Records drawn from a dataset

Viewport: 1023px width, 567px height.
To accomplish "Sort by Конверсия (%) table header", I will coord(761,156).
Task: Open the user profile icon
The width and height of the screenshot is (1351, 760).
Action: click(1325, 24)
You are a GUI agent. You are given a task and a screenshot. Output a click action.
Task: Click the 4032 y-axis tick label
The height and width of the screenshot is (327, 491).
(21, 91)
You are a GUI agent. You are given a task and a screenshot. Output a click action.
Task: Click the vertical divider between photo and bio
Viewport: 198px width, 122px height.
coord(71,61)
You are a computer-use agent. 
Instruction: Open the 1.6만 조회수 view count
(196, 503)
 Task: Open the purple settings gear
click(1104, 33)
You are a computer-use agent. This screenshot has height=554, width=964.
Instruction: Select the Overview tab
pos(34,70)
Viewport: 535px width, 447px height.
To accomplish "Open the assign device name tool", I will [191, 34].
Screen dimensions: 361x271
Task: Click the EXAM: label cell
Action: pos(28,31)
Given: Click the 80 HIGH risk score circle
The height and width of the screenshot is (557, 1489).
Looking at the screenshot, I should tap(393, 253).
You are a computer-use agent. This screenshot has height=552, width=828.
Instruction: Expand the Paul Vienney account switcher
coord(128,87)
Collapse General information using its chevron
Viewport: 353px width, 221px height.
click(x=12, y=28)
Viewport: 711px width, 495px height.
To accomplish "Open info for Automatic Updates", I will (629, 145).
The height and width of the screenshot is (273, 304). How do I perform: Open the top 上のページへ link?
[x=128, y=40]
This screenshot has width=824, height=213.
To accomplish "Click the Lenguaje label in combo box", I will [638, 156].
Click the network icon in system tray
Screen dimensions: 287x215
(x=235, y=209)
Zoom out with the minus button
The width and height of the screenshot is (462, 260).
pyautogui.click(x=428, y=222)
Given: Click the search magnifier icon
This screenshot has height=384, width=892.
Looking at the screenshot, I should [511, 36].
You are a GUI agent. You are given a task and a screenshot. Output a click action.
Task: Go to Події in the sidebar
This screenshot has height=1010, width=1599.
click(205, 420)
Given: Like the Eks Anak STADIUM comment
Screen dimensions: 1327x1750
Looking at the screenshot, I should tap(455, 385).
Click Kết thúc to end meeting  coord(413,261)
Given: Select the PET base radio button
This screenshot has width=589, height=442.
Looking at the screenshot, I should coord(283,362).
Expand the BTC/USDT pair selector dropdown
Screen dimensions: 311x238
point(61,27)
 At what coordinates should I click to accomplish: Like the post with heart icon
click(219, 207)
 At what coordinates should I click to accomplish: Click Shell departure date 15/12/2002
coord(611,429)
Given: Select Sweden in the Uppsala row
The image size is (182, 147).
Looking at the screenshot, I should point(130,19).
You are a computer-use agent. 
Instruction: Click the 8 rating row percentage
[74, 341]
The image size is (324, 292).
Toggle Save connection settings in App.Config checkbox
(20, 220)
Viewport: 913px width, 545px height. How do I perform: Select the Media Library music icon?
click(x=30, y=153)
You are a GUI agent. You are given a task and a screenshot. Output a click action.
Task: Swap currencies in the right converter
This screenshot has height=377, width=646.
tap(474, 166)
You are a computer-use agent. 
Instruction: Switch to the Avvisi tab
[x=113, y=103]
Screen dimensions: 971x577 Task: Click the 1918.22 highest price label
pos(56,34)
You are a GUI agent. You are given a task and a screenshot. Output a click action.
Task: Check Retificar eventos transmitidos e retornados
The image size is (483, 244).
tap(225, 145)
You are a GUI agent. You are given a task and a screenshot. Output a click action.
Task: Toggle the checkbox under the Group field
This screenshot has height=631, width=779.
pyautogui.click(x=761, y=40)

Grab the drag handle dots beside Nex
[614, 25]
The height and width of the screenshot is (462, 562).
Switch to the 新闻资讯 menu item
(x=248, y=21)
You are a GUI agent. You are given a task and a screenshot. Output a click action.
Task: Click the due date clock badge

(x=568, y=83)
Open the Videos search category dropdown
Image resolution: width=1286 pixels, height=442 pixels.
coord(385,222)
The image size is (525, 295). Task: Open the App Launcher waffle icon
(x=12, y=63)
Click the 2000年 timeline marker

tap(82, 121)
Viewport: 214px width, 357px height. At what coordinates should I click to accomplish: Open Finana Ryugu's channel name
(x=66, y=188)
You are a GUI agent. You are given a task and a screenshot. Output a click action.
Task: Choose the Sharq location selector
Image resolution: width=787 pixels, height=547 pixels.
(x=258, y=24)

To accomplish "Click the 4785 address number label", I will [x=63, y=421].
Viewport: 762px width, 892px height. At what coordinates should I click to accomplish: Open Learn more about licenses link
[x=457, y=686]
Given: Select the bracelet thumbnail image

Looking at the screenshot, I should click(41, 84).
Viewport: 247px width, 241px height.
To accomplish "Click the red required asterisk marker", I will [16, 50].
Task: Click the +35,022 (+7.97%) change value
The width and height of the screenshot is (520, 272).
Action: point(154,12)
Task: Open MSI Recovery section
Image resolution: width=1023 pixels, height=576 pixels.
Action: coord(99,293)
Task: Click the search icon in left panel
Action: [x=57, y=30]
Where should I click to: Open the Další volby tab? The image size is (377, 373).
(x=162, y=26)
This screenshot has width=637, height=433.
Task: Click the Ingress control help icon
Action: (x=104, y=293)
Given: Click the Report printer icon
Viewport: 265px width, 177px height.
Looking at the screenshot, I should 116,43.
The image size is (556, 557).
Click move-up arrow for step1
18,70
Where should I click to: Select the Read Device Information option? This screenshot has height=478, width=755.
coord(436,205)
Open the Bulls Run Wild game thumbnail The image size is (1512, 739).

What is being asked:
In the entries above, find the line with "Switch to the 新闻资讯 menu item" and the line with "Task: Open MSI Recovery section", then set down exactly those two and every line between them, nothing else.

Your response:
Switch to the 新闻资讯 menu item
(x=248, y=21)
You are a GUI agent. You are given a task and a screenshot. Output a click action.
Task: Click the due date clock badge

(x=568, y=83)
Open the Videos search category dropdown
Image resolution: width=1286 pixels, height=442 pixels.
coord(385,222)
The image size is (525, 295). Task: Open the App Launcher waffle icon
(x=12, y=63)
Click the 2000年 timeline marker

tap(82, 121)
Viewport: 214px width, 357px height. At what coordinates should I click to accomplish: Open Finana Ryugu's channel name
(x=66, y=188)
You are a GUI agent. You are given a task and a screenshot. Output a click action.
Task: Choose the Sharq location selector
Image resolution: width=787 pixels, height=547 pixels.
(x=258, y=24)

To accomplish "Click the 4785 address number label", I will [x=63, y=421].
Viewport: 762px width, 892px height. At what coordinates should I click to accomplish: Open Learn more about licenses link
[x=457, y=686]
Given: Select the bracelet thumbnail image

Looking at the screenshot, I should click(41, 84).
Viewport: 247px width, 241px height.
To accomplish "Click the red required asterisk marker", I will [16, 50].
Task: Click the +35,022 (+7.97%) change value
The width and height of the screenshot is (520, 272).
Action: point(154,12)
Task: Open MSI Recovery section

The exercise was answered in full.